Separately, Biogen also reported that nusinersen sales, which were Biogen’s main source of growth last year, were $188 million in the U.S. for the first quarter. Those numbers were 14 percent lower than the same quarter last year and missed consensus analyst estimates by 14 percent. The biggest reason: a decline in the number of new patients starting up treatment. Jefferies analyst Brian Abrahams dubbed the disclosure “somewhat concerning,” given Biogen started by getting the most urgent patients on drug and is now moving to more “challenging areas,” like adults whose more moderate forms of SMA may make it more challenging to get reimbursement from insurers.
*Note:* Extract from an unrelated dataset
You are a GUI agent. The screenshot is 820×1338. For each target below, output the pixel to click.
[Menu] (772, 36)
Biogen bought full nusinersen rights from San Diego-based Ionis Pharmaceuticals (NASDAQ: IONS) in 2016, just before the FDA approved the drug. It has been pleased enough with the results to expand its Ionis neurology partnership earlier this week with a new 10-year, $1 billion deal.
Biogen R&D chief Michael Ehlers told Xconomy last year that the company wanted to pursue more RNA-interference drugs like nusinersen, which interrupt the production of disease-causing proteins, to address more neurological diseases that other drug-making methods can’t touch. But an advance of one-time gene therapies, like AVXS-101, could upend that strategy.
The Novartis acquisition of AveXis is expected to close mid-year. If all goes well, Novartis expects to begin selling AVXS-101 in the U.S. in 2019. It would become a high-profile test case of competition among rare disease drugs and its effect on prices. Unlike nusinersen, AVXS-101 is a gene therapy that could provide long-lasting, if not permanent effects with a single treatment.
Alex Lash contributed to this report.